Re: Numbered consonants in Tamil script abugida series

From: Richard Wordingham (richard.wordingham@ntlworld.com)
Date: Wed Jun 29 2005 - 14:18:57 CDT

  • Next message: Rick McGowan: "Unicode.org will go down soon"

    I'm resending this, as the version I sent over 11 hours ago has not yet made
    it to the archive.
    ----- Original Message -----
    From: "Richard Wordingham" <richard.wordingham@ntlworld.com>
    To: "Unicode List" <unicode@unicode.org>
    Sent: Wednesday, June 29, 2005 8:57 AM
    Subject: Re: Numbered consonants in Tamil script abugida series

    I asked:
    <<<
    4. The subscript '2', '3' and '4' defy useful abstract analysis.
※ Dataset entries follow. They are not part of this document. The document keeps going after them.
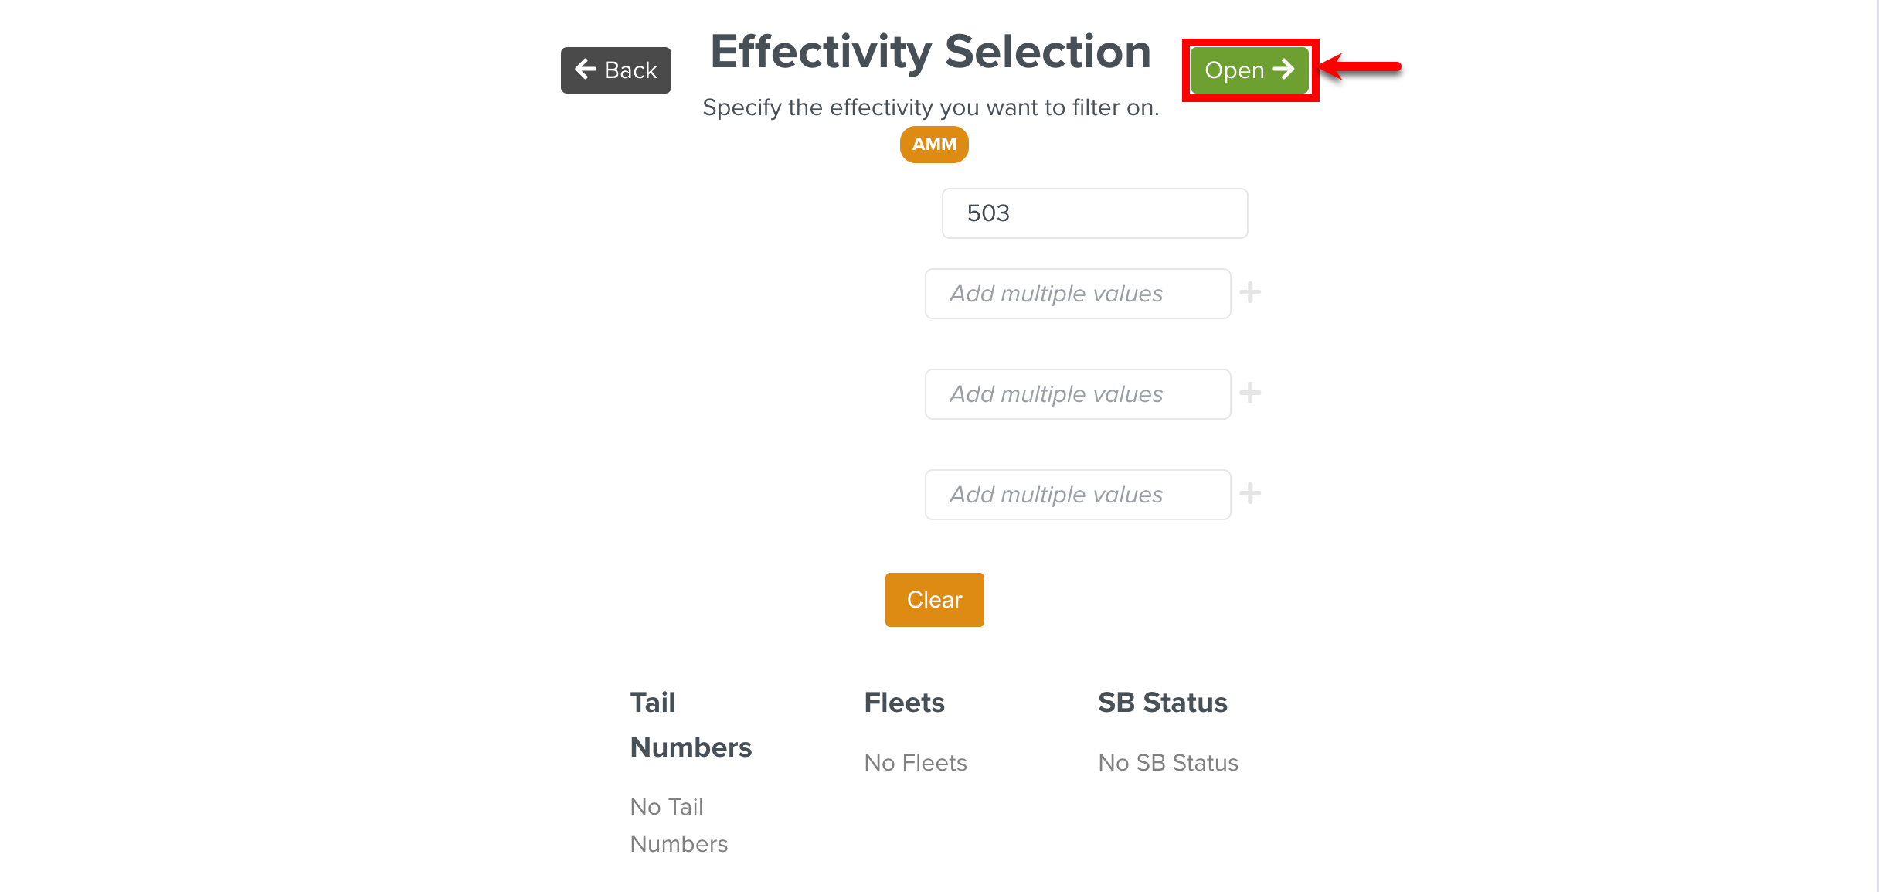Click the right arrow icon in Open button

click(1283, 70)
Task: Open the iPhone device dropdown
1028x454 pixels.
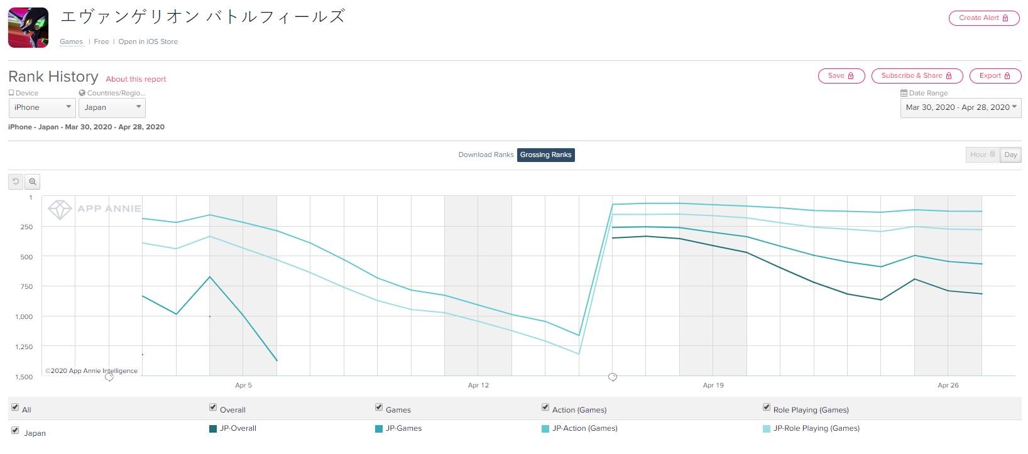Action: (x=43, y=107)
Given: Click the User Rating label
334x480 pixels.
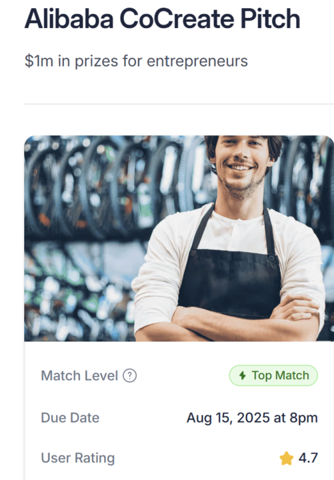Looking at the screenshot, I should [x=78, y=458].
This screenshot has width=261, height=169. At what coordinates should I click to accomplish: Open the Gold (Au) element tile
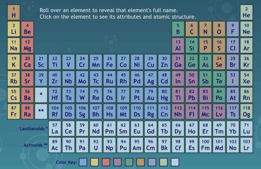[150, 95]

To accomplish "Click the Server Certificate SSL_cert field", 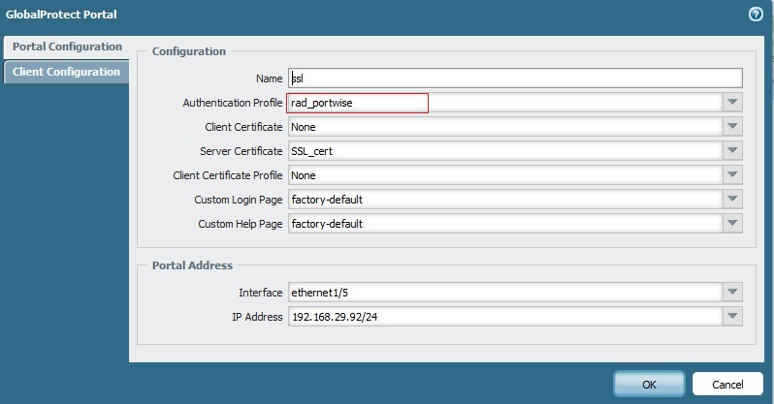I will pos(504,151).
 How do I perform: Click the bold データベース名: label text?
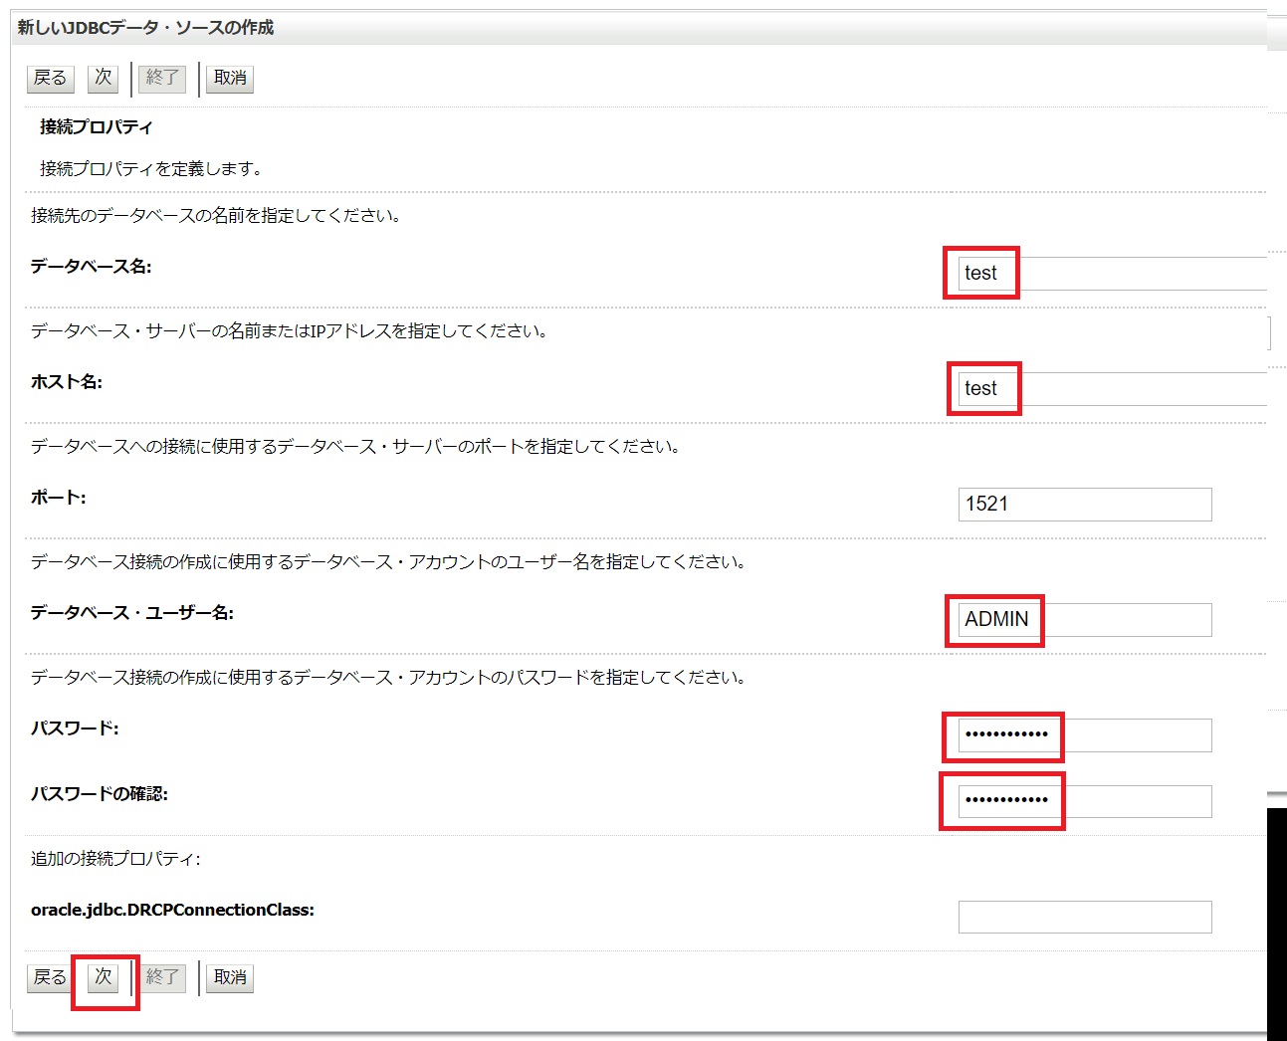[x=91, y=267]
They follow
    the connected glyph portion containing the consonant, preceding the glyph of
    VOWEL SIGN AA or
     AU LENGTH MARK. There seems to be no way to represent them in combination
    with those glyphs using Unicode! Can anyone see how (short of burying our
    heads in the sand) we can avoid adding at least combining marks TAMIL VARGA
    MARK TWO, TAMIL VARGA MARK THREE and TAMIL VARGA MARK FOUR? <vowel, varga
    mark> and <varga mark, vowel> will be canonically inequivalent.
    >>>

    and N Ganesan answered:

    > Can't we generate these subscripted abugidas on k, c, T, t, p using
    > subscripts/superscripts? For collation etc., may be we can get the varga
    > marks in the Tamil code chart itself. Then can you be able to do analysis?
    > For any usage samples, I'll be ready to help.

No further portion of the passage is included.